The McLeod cases, supra, were decided in 1945. The Legislature, at its 1950 session, again had Chap. 208, supra, under consideration. We must assume that the Legislature was then fully apprised that this Court had previously upheld the constitutionality of the Act, together with the fundamental right of a discharged employee to appeal to the circuit court, without reference to the evidence which had been heard by the Commission, and that there, in the circuit court, he is entitled to a trial by jury — a trial de novo — a trial anew — a trial just as if it had never been tried before. If the Legislature had desired to curtail this right in any way, it could, and doubtless would, have done so. It did not do so. On the contrary, it re-enacted Sec. 10, Chap. 208, supra, as Sec. 10, Chap. 503, Laws of 1950, without any change whatsoever.
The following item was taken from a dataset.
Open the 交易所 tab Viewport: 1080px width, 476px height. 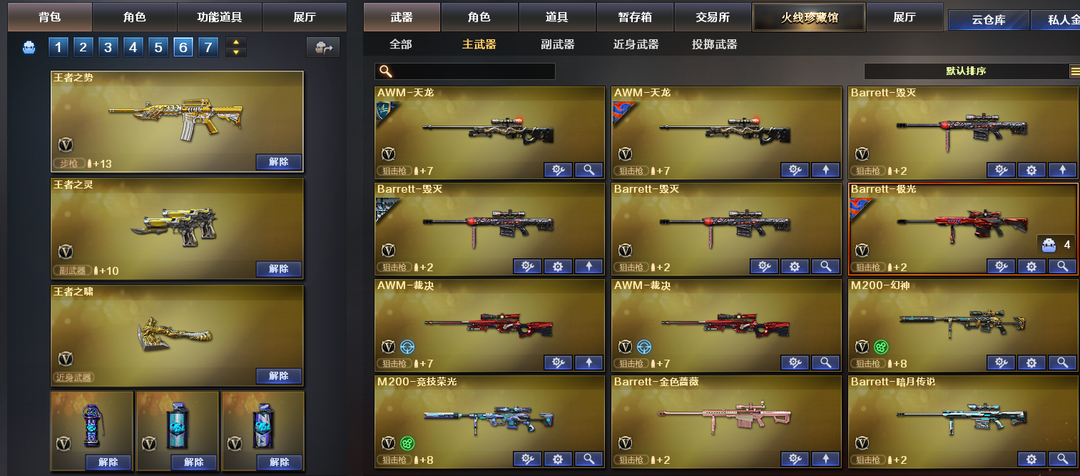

By so doing, the Legislature approved the interpretation which this Court had already given to this Act in the McLeod cases, supra, and breathed into it the life of such interpretation anew. The construction of the Court, by such readoption, became a part of the section readopted. Masonite Corporation v. Lochridge, 163 Miss. 364, 140 So. 223, 141 So. 758.
Davidson's employment as a fireman, under civil service, as said by this Court in City of Laurel v. Reddoch, 200 Miss. 259, 26 So.2d 465, 467, is "a valuable right and one of importance to him not to lose." He could not lawfully be discharged except in good faith for cause. But he was discharged. On the issue of good faith for cause — the instructions were couched in the exact language of the model which was fashioned and approved in the second McLeod case, supra — the jury in the circuit court found that his discharge was not in good faith for cause. The verdict of the jury, in my opinion, is sustained by the overwhelming weight of the evidence. In such circumstances, what can be wrong with our jurisprudence if it will not countenance the deprivation of Davidson's valuable right to work as a fireman, and thus earn a livelihood for himself and family, together with other incidental benefits, except upon the verdict of a jury?
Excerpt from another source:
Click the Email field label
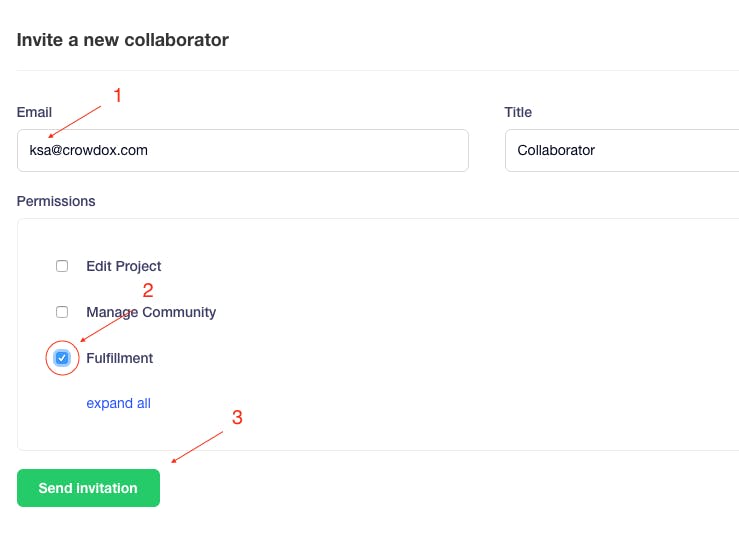 click(x=34, y=112)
There are two reasons why we should not be worried about decisions of other jurisdictions, cited by the majority opinion, on the constitutional question: (1) We have already settled that question; and (2) those decisions are not in conflict with ours. In the second McLeod case, supra [ 199 Miss. 676, 24 So.2d 321], it was said: "The Legislature could not confer on a circuit court or any other judicial court the authority to appoint or to discharge city employees, . . . and as already pointed out the Legislature has been careful not to do so in the cited Act . . ." But, it was also there said: "When an executive or administrative officer or agent goes beyond the scope of the power vested in him by law it becomes a judicial question . . .". The Act in question confers no power on the circuit court to appoint city employees. It does place a limitation on the discharge of certain employees, who, by law, have acquired vested rights. The power of discharge still exists even as to those employees, when exercised in good faith for cause. Besides, "A city derives its existence and powers by charter from the State. It can do and perform all acts for which it has authority thereunder . . .". City of Indianola v. Sunflower County, 209 Miss. 116, 46 So.2d 81. Manifestly, the sovereign is the sole judge as to what powers it will grant.
I am unable to see how Dixie Greyhound Lines v. Miss. Public Service Commission, 190 Miss. 704, 200 So. 579, 1 So.2d 489, cited in the majority opinion, is applicable. Sec. 7699, Code of 1942, fixes the method of appeal in those cases. No jury trial is provided for.
Although much weight seems to have been given to the case of California Co. v. State Oil Gas Bd., 200 Miss. 824, 27 So.2d 542, 544, 28 So.2d 121, it is conceded in the majority opinion that it involved the construction of a "statute much at variance with the one now before us". Indeed, it is at variance; and for that reason, should not lead us awry. The particular language dealt with there was: "and the matter shall be tried de novo by the circuit court and the circuit court shall have full authority to approve or disapprove the action of the board." While there was a provision for a trial "de novo", in the next breath, the court could only "approve or disapprove" the action of the board. These expressions were wholly inconsistent. The opinion so said. Under such circumstances, the Court invalidated the "de novo" provision, but upheld the appeal under the limitations therein mentioned. It was pointed out that the board was composed of those charged with administering a great public policy and of experts. It ridiculed the idea of by-passing such a board, possessed of learning, knowledge and skill in the extraction of oil from the earth, and substituting therefor a jury of nonexperts.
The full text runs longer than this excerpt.